Q: Why does the hammer on a piano strike the string then retract to its resting position?
Mechanistic answer: since it is unsupported, gravity pulls it back down.
Teleological answer: well, if it didn't retract, then it would dampen the sound, which is not what the piano designer intended.

Q: Why is the sky blue?
Mechanistic answer: higher frequencies of light scatter off of the small molecules in air more easily than the lower frequencies of light.
Teleological answer: er... god, umm.. well, that's the way it should be.

Q: Why do we pay taxes?
Mechanistic answer: er... it's sort of complicated. I dunno.
Teleological answer: if we didn't pay taxes, the IRS would have us arrested. Anyway, the money we provide to the government allows it to provide us with vital services like education, roads and other infrastructure, police to keep people from violating us or the commons, an army to keep us safe from invaders, and a Federal Government to laugh at hysterically.

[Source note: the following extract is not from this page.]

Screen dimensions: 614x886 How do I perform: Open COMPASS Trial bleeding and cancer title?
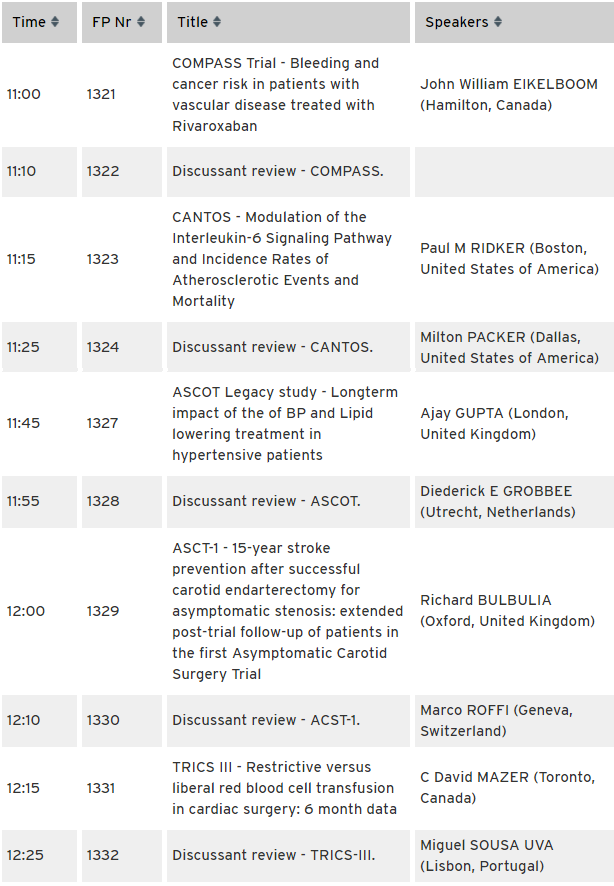tap(276, 94)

As you can see from the later two examples, many questions are unambiguous since there is only one reasonable way to answer the question. However, some questions, especially concerning design, need to be specially disambiguated.

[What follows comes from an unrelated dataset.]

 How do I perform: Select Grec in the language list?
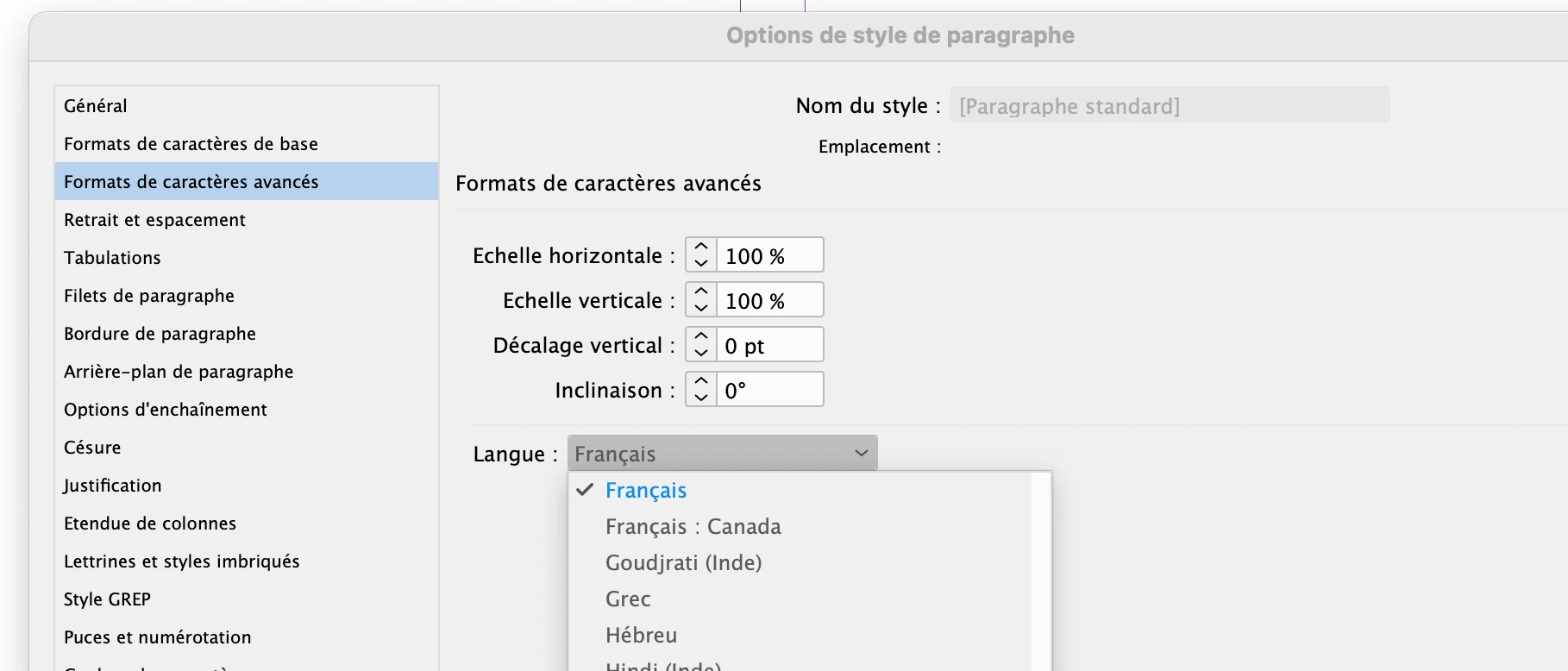[x=628, y=599]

English also lacks a form of 'to be' which implies that the predicate is 'definitional' or always so.

For example:
"My grapes are delicious."
Do I mean that all grapes I ever have are delicious? Such a statement makes sense if I grow grapes. Or do I mean that the grapes I have at the moment are delicious?

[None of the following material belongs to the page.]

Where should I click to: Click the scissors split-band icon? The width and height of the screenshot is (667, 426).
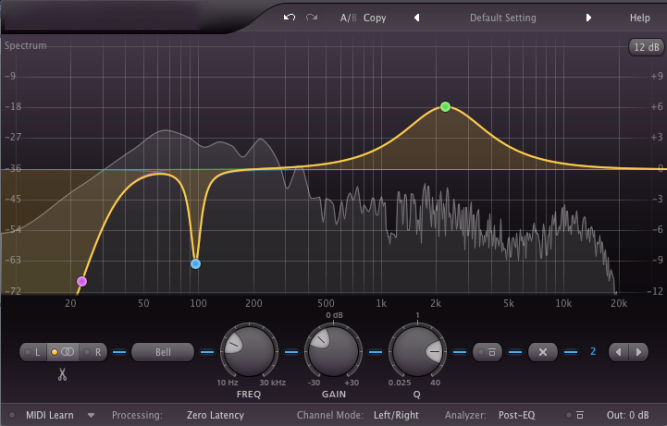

Of course, this lack may actually be an advantage, since such strong statements tend to be dangerous.

'You' does not indicate number

When you said "You", did you mean "me" or "him and me"?
We used to have this - thou was reserved for singular familiar, in an arrangement similar to other western languages. Gradually, the restrictions on who was familiar enough you could use this became tighter and tighter; now, it only applies to God. With whom no one is even on speaking terms. Go figure.

'We' can include the addressee, or not.

When you said "We", did you mean "you and me", or "you and him"?

vuo says: the Sámi language and proto-Fennic in general has two "we's", "we two here" and "we" in any other sense

So it's official, that is not an entirely unreasonable thing to expect from a language!

Also:

To answer the limitation raised in the first writeup (of desire straight-up vs. desire tempered by reality), I often introduce the dichotomy of "wish" and "want". "Wish", I reserve for the situations in which judgement overrides the desire (including cases where I have not yet made up my mind). "Want", I reserve to mean what my judgement tells me to do.

Since this distinction is not explicit in the language, I make sure I have mentioned this to someone before I rely on the distinction. Still, it's intuitive enough that I guess I could.

Examples:
"I wish to have some ice cream." (but I'm on a diet, so I won't)
"I want to have some ice cream." (screw the diet)
"Do you wish to pull his liver out with your bare teeth?" (answer could be 'yes')
"Do you want to pull his liver out with your bare teeth?" (answer is almost certainly 'no')
"I do not wish to put my dog to sleep." (who would wish to?)